= Records =
┄┄┄┄┄┄┄┄┄┄┄┄┄┄┄┄┄┄┄┄

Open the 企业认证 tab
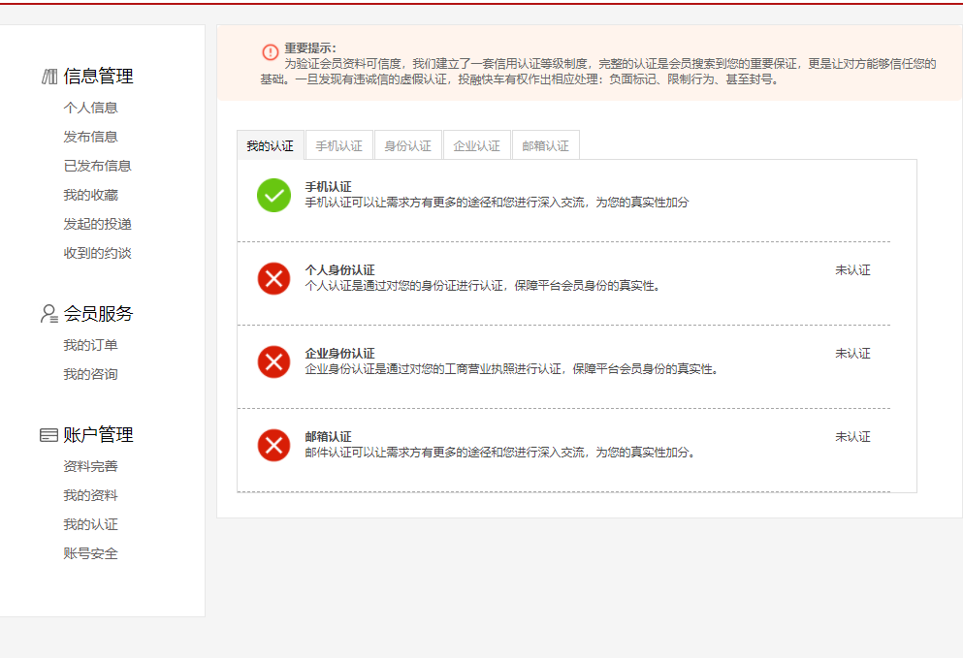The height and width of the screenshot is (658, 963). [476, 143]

┄┄┄┄┄┄┄┄┄┄┄┄┄┄┄┄┄┄┄┄

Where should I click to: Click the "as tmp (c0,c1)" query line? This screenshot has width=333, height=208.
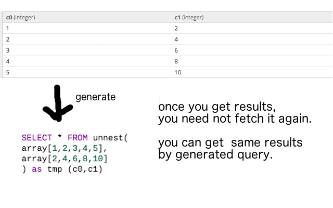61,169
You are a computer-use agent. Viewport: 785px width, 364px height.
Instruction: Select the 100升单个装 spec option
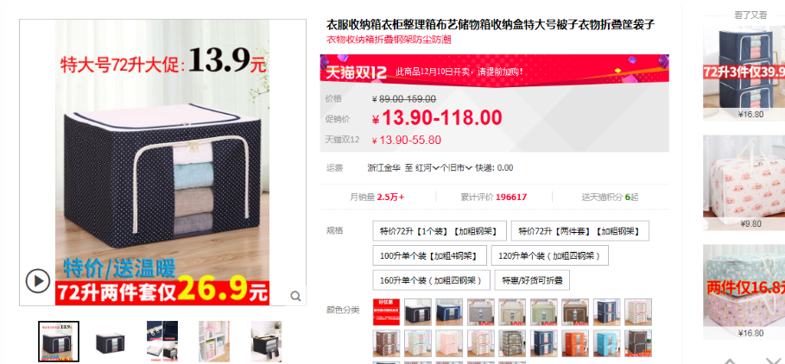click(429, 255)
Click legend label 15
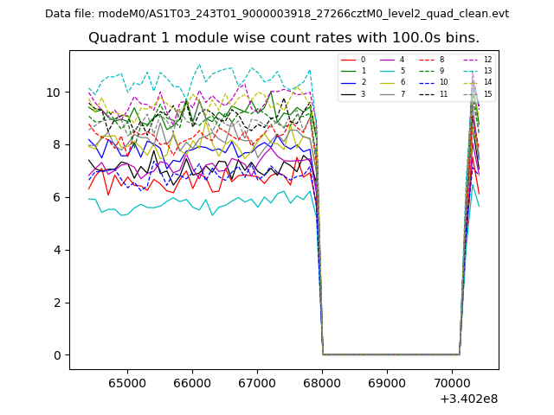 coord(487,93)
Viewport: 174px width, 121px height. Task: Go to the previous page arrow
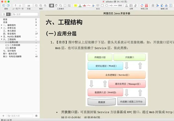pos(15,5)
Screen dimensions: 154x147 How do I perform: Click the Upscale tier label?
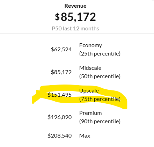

┄┄┄┄┄┄┄┄┄┄┄┄┄┄┄┄┄┄┄┄

= Work instruction =
From the records above, transcribe only the stretch from the line with "Click legend label 15" through the line with "Screen dimensions: 154x147", keeping both ends. Omit pictures.

= Exercise result =
Click legend label 15
 coord(487,93)
Viewport: 174px width, 121px height. Task: Go to the previous page arrow
pos(15,5)
Screen dimensions: 154x147 How do I perform: Click the Upscale tier label?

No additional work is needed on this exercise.